I don't understand this ethically bankrupt concept where people think they're doing others a favor by infringing on trademarks or violating copyrights -- whether it's in the theft of a trademarked name for a VERY similar if not identical project (back on topic!) or by pirating music or movies and suggesting that unlawful distribution *might* lead to more sales. It's nobody else's right to do that if the rightful owner doesn't expressly permit it. And the only question here is, Does John expressly approve of another project using his name on a similarly/identically conceived project? If not, they've infringed and are *NOT* benefiting John and/or his trademark.
And the irony here is that I actually prefer BSD -- operating system AND license -- to Linux (and GPL)...

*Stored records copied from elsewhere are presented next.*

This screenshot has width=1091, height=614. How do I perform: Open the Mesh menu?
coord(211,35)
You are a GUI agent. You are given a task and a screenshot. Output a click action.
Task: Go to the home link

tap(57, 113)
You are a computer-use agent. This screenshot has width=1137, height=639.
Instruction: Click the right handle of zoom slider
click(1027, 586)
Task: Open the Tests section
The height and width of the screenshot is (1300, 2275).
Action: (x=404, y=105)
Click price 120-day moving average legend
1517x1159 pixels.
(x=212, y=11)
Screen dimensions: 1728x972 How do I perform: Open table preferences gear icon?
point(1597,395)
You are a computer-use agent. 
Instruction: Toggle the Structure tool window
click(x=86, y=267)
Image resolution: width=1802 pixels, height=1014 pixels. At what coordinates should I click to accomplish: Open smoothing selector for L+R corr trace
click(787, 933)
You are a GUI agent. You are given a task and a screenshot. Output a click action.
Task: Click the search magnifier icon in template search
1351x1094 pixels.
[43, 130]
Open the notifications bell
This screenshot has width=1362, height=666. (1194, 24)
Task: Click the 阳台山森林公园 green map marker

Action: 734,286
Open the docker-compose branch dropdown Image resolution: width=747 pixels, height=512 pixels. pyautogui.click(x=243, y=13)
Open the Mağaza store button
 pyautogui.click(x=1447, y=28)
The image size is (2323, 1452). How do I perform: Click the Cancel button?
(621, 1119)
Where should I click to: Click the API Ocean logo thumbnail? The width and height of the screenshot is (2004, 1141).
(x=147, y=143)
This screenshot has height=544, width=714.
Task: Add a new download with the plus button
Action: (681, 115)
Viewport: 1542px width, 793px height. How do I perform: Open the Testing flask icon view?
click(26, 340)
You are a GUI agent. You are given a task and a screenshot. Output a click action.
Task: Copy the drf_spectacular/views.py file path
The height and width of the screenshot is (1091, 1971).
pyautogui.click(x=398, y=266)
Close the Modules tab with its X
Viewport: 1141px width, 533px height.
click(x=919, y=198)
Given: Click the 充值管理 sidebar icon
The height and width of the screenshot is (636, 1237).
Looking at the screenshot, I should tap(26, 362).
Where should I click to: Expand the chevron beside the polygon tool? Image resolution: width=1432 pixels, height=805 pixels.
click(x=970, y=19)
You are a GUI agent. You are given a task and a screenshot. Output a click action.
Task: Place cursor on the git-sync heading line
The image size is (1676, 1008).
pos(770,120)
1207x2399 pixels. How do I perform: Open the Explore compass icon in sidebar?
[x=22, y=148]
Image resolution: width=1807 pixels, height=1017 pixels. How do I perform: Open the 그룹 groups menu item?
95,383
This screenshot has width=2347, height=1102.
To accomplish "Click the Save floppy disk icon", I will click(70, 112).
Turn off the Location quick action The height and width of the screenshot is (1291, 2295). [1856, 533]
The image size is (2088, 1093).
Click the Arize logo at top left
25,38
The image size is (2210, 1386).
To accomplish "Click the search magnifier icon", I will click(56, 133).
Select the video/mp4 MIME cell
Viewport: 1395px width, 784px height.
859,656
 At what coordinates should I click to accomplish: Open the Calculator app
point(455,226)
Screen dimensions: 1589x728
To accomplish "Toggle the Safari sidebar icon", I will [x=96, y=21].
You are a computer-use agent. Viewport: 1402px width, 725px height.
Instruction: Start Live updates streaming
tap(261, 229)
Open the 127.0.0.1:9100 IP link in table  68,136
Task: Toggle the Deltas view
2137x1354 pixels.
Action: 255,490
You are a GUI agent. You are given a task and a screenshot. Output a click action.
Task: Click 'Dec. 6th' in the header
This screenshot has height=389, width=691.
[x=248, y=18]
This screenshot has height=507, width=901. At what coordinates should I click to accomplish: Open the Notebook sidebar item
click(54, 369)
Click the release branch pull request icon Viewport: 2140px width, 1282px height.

Few points, if it were to go to court, "Damn Small" would stand a very damn small chance of being recognized as a valid trademark. And if it's not a valid trademark, there is no ethical dilemma.
Also, what *YOU* think, and what Linus wants people to think about the Linux trademark is different what the majority of the public think about "Linux". Plus, when you said you won't recognize a trademark like "GNU/Linux", you just showed your own ethical bankruptcy, following trademarks when its convenient to you.
And yes, "Linux" has become very generic, it just hasn't been taken to court and declared official generic.
Finally, from the very articles you quote:
// "Mac users, realize that qualifying for UNIX is no small feat, especially for an open source, BSD-based OS," Infoworld's Tom Yager wrote.//
//XNU's (Mac Os X Kernel) BSD component uses FreeBSD as the primary reference codebase (although some code might be traced to other BSDs). Darwin 7.x (Mac OS X 10.3.x) uses FreeBSD 5.x. As mentioned before, BSD runs not as an external (or user-level) server, but is part of the kernel itself.//
Hence OSx IS based on BSD. Oh, and you might want to look up the definition of "based" sometime, cause that and a little reading comprehension work a long way.